Another degree may not be necessary

If you were racing for any position related to advertising, software writing, public relations, law, teaching, sales, nursing, marketing, journalism and a host of other careers, one of the key soft skills you would need to demonstrate before you would be handed a job would be your ability to persuade others to follow your course of action or support your initiative. 

 Applicants in the above jobs have to pass series of tests that examine their persuasive acumen and negotiation skills and their ability to get the other party to cross carpets or get off the fence to join their team.

That ability is so central to the above career areas that no reasonably serious company will staff its offices with persons without proof that the prospects generously possess these qualities.

If a company were reinventing itself after a long span of time in business and embarking on an aggressive rebranding campaign in the hope of reasserting itself among its peers in the industry, it would need the input of intelligent, advertising savvy and astute staff from almost the entire company to think through the artworks in every aspect of it; from design conception all the way to the psychosocial and economic value of the brand and analyse how this new initiative impacts on the image and fortunes of the company. 

An activity this demanding will require staff contributors to prove that their opinions are worth the while and that their contributions are as usefully priceless as the company itself. 

To excel at this task, staff will have to fall on their power of persuasion, and irrespective of the contributor’s department, affluence in the key skill of persuasion will distinguish the high fliers from the crawlers. 

For people in the sales and marketing departments, the power to persuade others and negotiate a way out of a potential stalemate or deadlock are qualities that are constantly in bed with them. 

Being able to clearly, concisely and passionately communicate your point either verbally or in writing, without compromising the logic and reason of the argument, avoiding the risk of crossing the red line and going into coercion in one’s efforts to persuade customers, co-workers or third party agencies with whom the company has transactions, will always be demanded of everybody in the company, irrespective of one’s department. 

Even though personnel in some departments are expected to display large doses of the qualities of persuasion and negotiation better, practically every personnel who wishes to get ahead in their career need to cultivate these talents. 

If you are a middle-level personnel in R&D department of the company, a day may come when you will need to persuade someone, convince them to cross to your side of the divide; you may need to negotiate a wage increase with your boss, try to convince your supervisor to okay your request to be afforded an opportunity to take advantage of a short training programme, to lead a new laboratory that is about to be inaugurated in a region, to put you on a plane to go head a subsidiary, and finally when your job is at stake, you need to persuade your boss that your continued stay with the company is a better bet than your expulsion. 
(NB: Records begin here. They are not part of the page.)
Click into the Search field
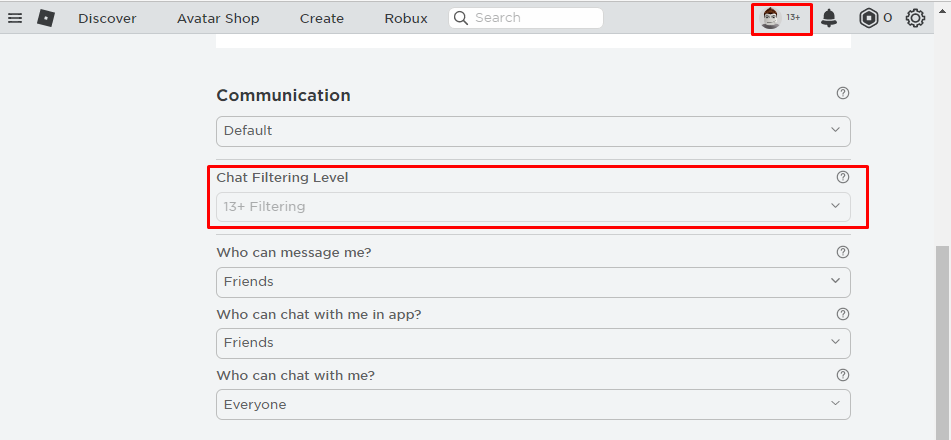Viewport: 951px width, 440px height. coord(526,18)
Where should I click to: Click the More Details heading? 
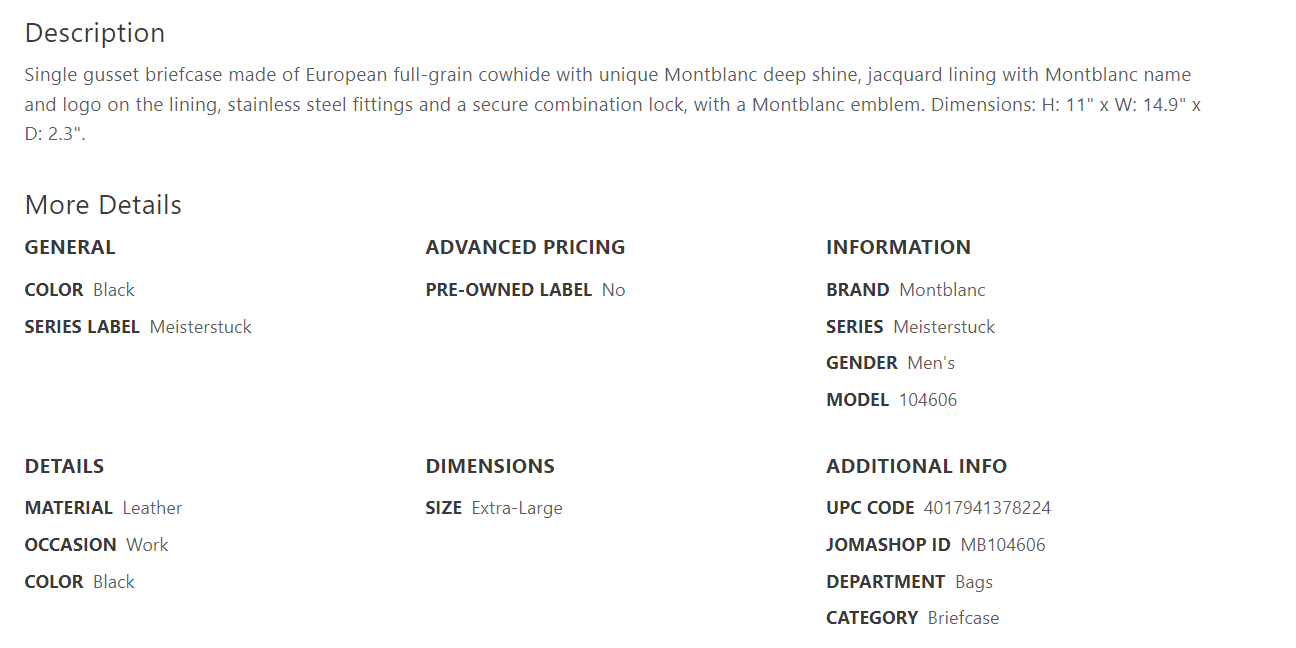point(103,205)
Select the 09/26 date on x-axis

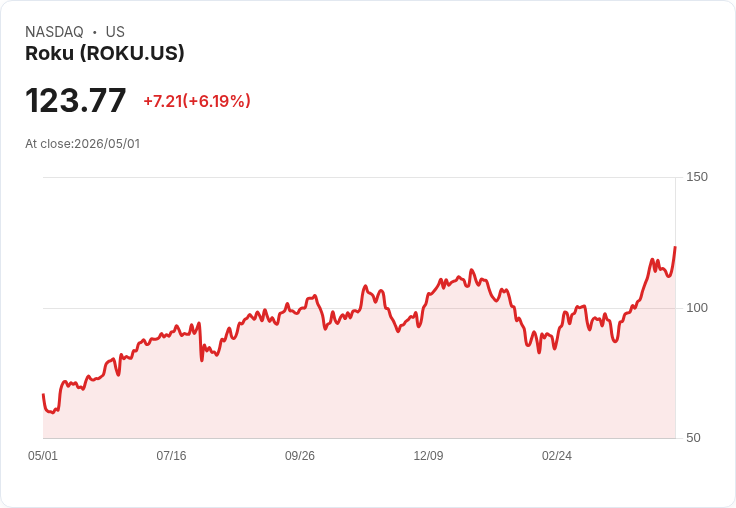pyautogui.click(x=300, y=456)
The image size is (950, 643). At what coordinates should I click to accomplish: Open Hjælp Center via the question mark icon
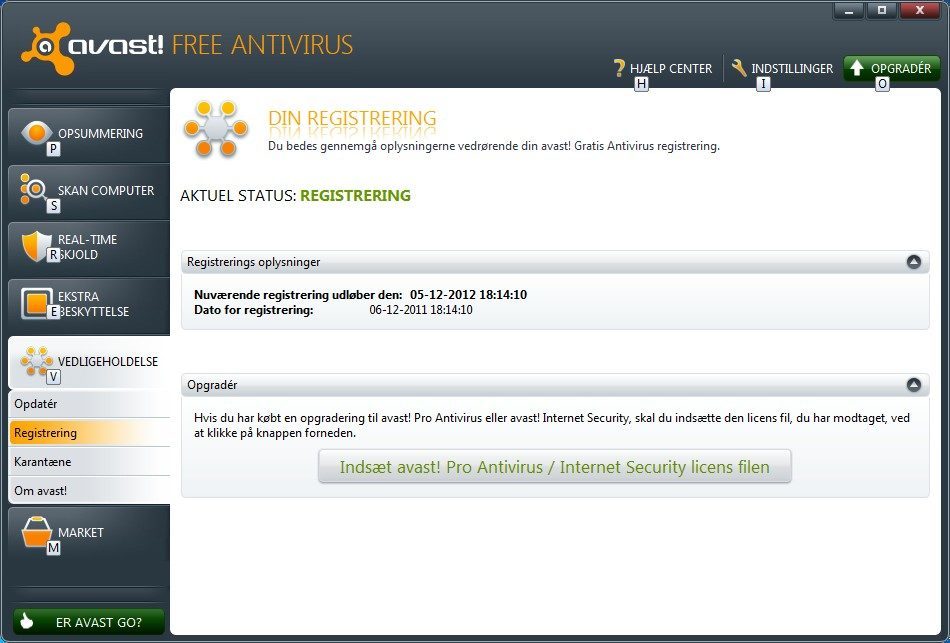click(x=617, y=68)
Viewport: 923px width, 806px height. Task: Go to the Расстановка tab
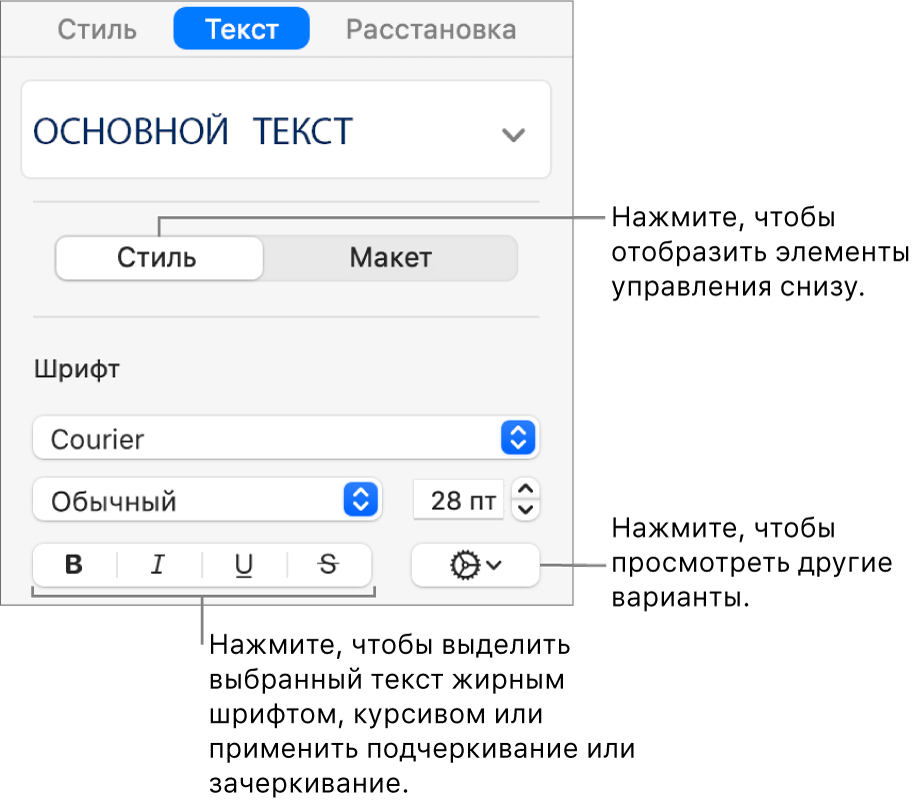coord(431,29)
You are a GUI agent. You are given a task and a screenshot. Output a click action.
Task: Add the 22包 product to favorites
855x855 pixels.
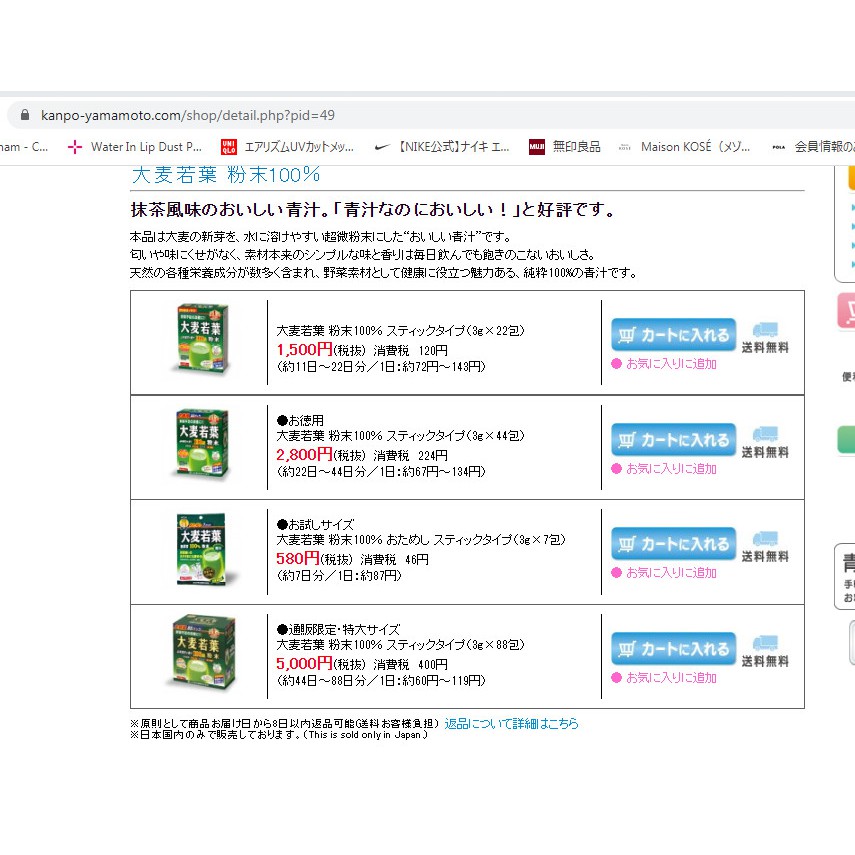[670, 364]

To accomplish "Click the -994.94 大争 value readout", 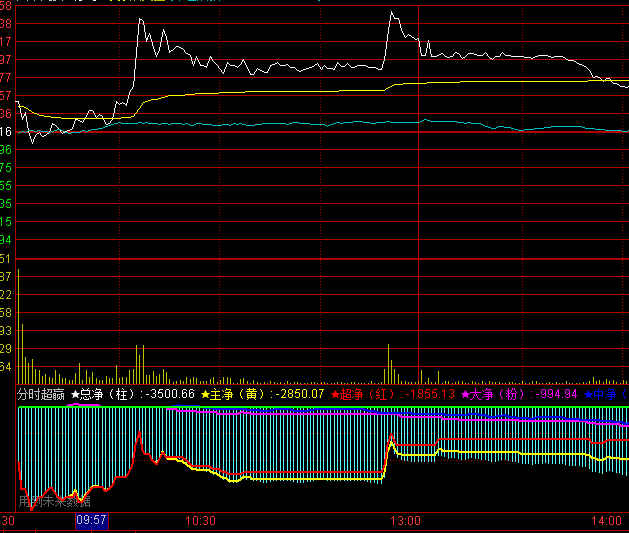I will pos(556,395).
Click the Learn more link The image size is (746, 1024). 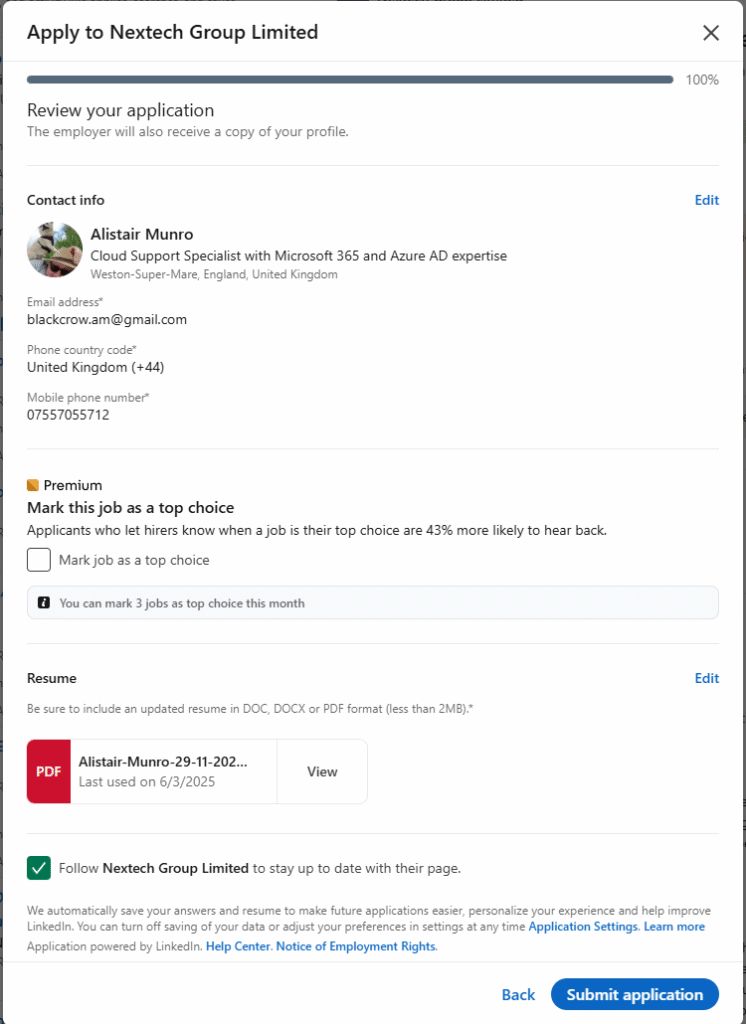click(x=674, y=927)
In all of the above situations, you will need to fall on your powers of persuasion and negotiation in order to get along.

Standing out in the whole subsidiary as the last resort when all have failed in resolving a deadlock is a smart way of getting along in one’s career. If by accomplishing one feat after another, you distinguish yourself as that person with the remarkable talents for calming genuinely aggrieved, important customers or third party agencies, your way up the corporate hill is likely to be fraught with less challenges than your counterpart who is not as talented along the lines of persuasion and negotiation as you are. 

When a situation with the potential to set the heart of the whole company throbbing occurs, the personnel whose name and image first pops up in the mind of the company will be a more valuable asset to the business than the MBA-holder even if the former come from below the ranks. 

If a highly dissatisfied first-tier dealer is threatening severing all business relationship with your company and taking her account to the competitor, a situation like this is capable of freezing the blood in the veins of even your bosses.  

The staff who figures out how to negotiate this dealer out of her initial position and persuades them to rescind the earlier decision is clearly an asset more valuable to the FMCG manufacturer than the designer-suit-clad senior managers who are clueless as to how to deal with the irate dealer. A personnel like this will move up much faster than the soft skills deficient MBA.

If the average Ghanaian is confronted with an option of choosing between taking a second degree and sharpening her persuasive skills, chances are high that the Ghanaian will bet her fortunes on an MBA certificate. 

As much as an MBA degree may teach one to look outside the box and get them wearing the most expensive suits, except where the opportunities inside the box have been exhausted, those with abundant amounts of persuasive and negotiation skills with a less advanced certificate may out-compete your advanced certificates and you. 

By the time the company is set to wrestle with the opportunities outside the box, your MBA may be too old, and you, too weary. 

Going back to school should not be the first option for a resident HR director or the remedies of a consultant paid to doll out little but game-changer pieces of advice to a company faced with human resource challenge. 

Taking time to understand the true needs of the company delivers more miracles than rushing to pick GIMPA or KNUST Business School application forms for the client. A staff deficient in key soft-skills may go back to add another degree and still be as clueless and unproductive as they were before going to school. 

Except where in the course of studies the beneficiary stumbles into subjects that awaken them from their lazy slumber and pushes them to invest their energies in sharpening their soft skills, the new advanced degree will only make of the person an advanced liability and the HR may still have to contend with mediocre staff brandishing some of the most advanced certificates.